Hearing about Brittany Murphy gave me similar feelings, though I can't claim to have spent quite as many hours mooning over pictures of her as I did of Ledger. Almost every girl I know who was born in the 80s practically grew up quoting lines from Clueless. For better or worse, that movie shaped the way we perceived Hollywood, teenagers, dating, and the high school clique system. Though critics would point to its idolization of the rich, white and thin as a horrible influence on young girls, its true fans know that it was tongue-in-cheek and promoted good values in the end. Besides, it's based on Jane Austen's Emma... and nothing based on Austen, however loosely, can ever be just fluff.
My point is that for the first time, my generation is seeing our own personal idols start to pass away in a most disturbingly human way. We weren't old enough to get it when River Phoenix died. I was ten years old when Kurt Cobain committed suicide. Likewise, the people who've been the most affected by the recent passing of Michael Jackson, Farrah Fawcett, Patrick Swayze, are the ones who grew up with them and watching them.

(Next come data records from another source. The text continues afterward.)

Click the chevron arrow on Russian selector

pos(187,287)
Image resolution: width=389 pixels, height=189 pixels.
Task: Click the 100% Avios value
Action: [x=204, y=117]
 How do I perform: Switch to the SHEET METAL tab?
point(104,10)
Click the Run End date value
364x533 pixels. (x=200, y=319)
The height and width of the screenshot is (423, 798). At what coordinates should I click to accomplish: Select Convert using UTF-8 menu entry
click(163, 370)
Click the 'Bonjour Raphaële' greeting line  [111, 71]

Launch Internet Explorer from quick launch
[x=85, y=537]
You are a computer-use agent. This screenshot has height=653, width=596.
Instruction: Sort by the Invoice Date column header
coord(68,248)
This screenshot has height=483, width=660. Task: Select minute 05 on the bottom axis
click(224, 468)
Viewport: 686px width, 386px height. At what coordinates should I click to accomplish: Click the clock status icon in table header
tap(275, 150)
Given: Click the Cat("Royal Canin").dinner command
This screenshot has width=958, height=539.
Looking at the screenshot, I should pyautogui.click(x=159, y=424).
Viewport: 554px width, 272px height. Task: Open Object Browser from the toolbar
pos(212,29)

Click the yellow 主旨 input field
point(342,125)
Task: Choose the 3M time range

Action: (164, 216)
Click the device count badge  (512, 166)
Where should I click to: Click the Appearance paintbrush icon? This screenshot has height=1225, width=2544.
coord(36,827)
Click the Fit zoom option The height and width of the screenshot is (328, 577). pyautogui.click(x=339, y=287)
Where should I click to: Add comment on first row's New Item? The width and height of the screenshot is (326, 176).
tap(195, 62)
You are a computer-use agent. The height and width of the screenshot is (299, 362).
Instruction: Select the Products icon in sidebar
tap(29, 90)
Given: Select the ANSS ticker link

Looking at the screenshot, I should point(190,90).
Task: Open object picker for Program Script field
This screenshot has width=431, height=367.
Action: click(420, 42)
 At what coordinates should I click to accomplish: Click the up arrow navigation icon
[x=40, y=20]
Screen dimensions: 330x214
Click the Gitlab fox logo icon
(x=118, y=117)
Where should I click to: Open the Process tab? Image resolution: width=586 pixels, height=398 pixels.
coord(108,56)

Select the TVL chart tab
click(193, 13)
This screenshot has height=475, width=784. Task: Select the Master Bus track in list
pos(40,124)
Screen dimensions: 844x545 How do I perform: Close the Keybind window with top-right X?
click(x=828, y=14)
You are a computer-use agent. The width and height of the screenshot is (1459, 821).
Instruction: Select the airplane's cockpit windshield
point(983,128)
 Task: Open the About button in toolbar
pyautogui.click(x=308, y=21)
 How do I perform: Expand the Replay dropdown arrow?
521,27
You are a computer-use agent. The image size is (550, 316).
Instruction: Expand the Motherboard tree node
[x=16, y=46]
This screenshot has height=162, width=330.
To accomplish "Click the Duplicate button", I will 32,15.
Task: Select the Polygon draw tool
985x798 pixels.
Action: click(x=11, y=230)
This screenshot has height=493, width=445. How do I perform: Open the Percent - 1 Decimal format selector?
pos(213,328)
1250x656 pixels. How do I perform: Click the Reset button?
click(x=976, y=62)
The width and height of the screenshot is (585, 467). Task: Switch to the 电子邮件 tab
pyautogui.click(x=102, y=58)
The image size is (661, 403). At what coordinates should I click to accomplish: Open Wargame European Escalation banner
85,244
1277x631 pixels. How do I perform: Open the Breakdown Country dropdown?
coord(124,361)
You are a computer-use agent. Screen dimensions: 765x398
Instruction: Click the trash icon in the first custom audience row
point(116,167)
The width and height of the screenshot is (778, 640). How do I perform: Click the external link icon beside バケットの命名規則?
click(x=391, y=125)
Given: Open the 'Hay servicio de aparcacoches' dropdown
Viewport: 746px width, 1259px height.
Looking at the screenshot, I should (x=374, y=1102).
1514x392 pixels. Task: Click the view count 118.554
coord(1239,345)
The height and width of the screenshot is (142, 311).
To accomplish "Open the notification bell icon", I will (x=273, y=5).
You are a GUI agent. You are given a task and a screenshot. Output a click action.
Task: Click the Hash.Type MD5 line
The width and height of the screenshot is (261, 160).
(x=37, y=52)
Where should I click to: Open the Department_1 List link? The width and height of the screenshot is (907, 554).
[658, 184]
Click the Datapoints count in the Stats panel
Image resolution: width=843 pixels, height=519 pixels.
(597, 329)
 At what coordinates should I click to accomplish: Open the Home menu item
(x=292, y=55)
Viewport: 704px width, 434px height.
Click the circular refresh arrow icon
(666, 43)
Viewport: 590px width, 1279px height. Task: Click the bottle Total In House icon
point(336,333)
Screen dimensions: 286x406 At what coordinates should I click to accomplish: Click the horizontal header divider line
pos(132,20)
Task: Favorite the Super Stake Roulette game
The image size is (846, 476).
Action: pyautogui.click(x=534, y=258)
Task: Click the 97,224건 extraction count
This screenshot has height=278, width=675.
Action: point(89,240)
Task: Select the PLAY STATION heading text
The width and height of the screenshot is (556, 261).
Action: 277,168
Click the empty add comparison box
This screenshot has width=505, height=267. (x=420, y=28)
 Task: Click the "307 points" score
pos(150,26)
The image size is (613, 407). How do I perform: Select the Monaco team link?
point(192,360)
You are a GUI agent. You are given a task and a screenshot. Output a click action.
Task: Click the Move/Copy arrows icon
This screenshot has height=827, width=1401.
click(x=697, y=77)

If you remember where you were when the Jackson 5's biggest hits came out, or when the Thriller video basically invented MTV, or when every single one of your female classmates and their mothers had the Farrah Flip, those stars were your peers and it's a shock when you realize they are mortal.
Brittany Murphy was only seven years older than me -- I watched her grow up from an awkward 18-year-old playing a comic-relief outsider to a glamorous actress capable of playing the confident independent woman or morbidly complex roles. She was underrated in Hollywood while she was alive, and I am sure her tragic death will bring out oodles of the kind of praise MJ got -- the dubious kind that often rings false.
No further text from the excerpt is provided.